2014-01-16(木) [長年日記]

天獄と地国 (ハヤカワ文庫JA)(泰三, 小林)

先日「サカサマのパテマ」を観て、本書を思い出したので積読から発掘。SFマガジンに掲載されていたところは読んでいたけど、通して読むのは初めて。で、まさか完結してないとは思わなかった。せいいっぱい好意的に「読者の想像に委ねた結末」と解釈できなくもないけど、普通これは「投げっぱなし」というんじゃないの。ひどいよなぁ。

舞台は「リングワールド」のパチもんで、面白いのはリングの内側じゃなくて外側になぜか人が住んでいるという設定。頭上が地面で、気を緩めると空に"落下"してしまうという設定、これはもう、面白くないわけがない。もちろん小林泰三のやることなので、物理計算に手抜きはない。乏しい資源を奪い合って暮らす絶滅寸前の人類が、謎の古代兵器==巨大ロボットを発掘して、存在するかどうかもわからない「地国」を目指す旅を始めるというストーリーもいい。

でもいいのはここまで。あいかわらずグロい描写が多いけど慣れちゃったし(強い刺激には慣れるのも早い)、こんなにカツカツの生活してる主人公たちが妙に物理学に詳しかったりする奇妙さには始終違和感を覚えた*1。資源不足で汲々してるわりに、話の中では平然と半年とか1年の時間が飛んでしまったりして、切迫感がない。広大すぎる世界を設定してしまったがゆえに時間や距離の尺度が人間の生活とマッチしなくなってしまっている。ようするに世界設定が面白いだけで、物語として説得力がないのよね。
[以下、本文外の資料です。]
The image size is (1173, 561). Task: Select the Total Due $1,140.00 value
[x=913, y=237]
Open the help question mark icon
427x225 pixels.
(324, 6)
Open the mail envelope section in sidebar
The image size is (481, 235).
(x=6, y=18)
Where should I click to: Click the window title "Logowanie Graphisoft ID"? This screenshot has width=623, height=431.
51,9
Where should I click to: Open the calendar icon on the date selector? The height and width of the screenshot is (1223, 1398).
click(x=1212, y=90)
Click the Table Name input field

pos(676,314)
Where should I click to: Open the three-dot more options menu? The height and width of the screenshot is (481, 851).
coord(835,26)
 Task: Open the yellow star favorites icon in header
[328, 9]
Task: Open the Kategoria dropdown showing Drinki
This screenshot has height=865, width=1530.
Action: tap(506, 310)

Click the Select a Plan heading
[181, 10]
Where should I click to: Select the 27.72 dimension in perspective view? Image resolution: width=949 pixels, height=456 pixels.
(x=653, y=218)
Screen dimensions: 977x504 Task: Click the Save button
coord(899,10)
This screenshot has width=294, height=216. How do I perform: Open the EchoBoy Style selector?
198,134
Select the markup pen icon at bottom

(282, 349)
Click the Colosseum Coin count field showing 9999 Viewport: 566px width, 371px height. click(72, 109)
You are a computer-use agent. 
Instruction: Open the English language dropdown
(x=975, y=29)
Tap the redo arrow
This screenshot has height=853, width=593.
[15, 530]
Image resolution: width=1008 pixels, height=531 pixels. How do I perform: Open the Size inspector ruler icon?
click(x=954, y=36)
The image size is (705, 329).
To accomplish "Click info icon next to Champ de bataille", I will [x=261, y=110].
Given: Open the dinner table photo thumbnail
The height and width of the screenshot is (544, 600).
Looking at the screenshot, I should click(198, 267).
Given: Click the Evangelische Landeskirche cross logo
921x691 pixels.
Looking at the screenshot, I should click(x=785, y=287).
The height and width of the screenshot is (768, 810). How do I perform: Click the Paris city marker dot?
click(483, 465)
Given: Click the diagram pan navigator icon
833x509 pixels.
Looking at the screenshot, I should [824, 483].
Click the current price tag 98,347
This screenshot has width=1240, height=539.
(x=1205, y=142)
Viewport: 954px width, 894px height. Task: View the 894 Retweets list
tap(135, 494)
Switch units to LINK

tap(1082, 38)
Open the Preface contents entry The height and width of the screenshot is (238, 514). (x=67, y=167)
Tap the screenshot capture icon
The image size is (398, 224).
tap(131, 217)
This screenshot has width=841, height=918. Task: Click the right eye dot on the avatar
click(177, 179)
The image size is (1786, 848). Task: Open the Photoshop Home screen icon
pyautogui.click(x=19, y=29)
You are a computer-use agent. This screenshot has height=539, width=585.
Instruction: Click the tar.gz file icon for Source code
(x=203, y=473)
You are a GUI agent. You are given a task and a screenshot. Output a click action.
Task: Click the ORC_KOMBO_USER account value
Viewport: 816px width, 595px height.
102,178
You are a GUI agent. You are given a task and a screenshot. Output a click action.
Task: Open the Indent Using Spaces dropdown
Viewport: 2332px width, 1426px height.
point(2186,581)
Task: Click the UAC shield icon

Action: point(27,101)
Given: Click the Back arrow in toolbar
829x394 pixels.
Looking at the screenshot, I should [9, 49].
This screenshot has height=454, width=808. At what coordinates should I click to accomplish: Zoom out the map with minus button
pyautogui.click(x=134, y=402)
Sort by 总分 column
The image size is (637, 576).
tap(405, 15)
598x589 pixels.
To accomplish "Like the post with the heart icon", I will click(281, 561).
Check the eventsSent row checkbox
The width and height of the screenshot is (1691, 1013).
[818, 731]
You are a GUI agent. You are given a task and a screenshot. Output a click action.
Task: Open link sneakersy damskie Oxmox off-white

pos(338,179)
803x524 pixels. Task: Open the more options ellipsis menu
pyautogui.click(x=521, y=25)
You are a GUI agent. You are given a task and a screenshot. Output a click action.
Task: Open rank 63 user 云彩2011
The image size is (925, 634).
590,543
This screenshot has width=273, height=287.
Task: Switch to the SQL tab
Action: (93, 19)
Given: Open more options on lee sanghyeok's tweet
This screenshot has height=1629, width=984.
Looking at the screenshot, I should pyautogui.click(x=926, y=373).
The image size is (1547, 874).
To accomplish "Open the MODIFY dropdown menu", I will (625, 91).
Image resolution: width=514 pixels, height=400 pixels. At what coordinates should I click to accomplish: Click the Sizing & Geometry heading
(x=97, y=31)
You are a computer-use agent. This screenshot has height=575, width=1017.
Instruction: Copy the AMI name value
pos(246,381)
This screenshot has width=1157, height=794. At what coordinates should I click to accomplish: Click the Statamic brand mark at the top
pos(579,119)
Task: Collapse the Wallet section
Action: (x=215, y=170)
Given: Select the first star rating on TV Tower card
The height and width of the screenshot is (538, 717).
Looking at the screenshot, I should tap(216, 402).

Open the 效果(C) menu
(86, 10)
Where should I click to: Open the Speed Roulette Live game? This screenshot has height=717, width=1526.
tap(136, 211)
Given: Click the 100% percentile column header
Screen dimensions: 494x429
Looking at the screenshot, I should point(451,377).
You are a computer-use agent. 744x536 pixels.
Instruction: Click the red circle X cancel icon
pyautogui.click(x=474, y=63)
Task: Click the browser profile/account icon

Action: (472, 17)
えっ、これ星雲賞とってるの!? へぇ……いや……ふーん……。ところでこの表紙、宇宙船の上下が逆じゃないのかな。彼らは頭を地面に向けて生活してるんだと思ってた。

Tags: book

*1 おかしな物理学に支配された世界で生き抜くには必要な知識だ……と、これも最大限好意的に解釈できなくもないけど。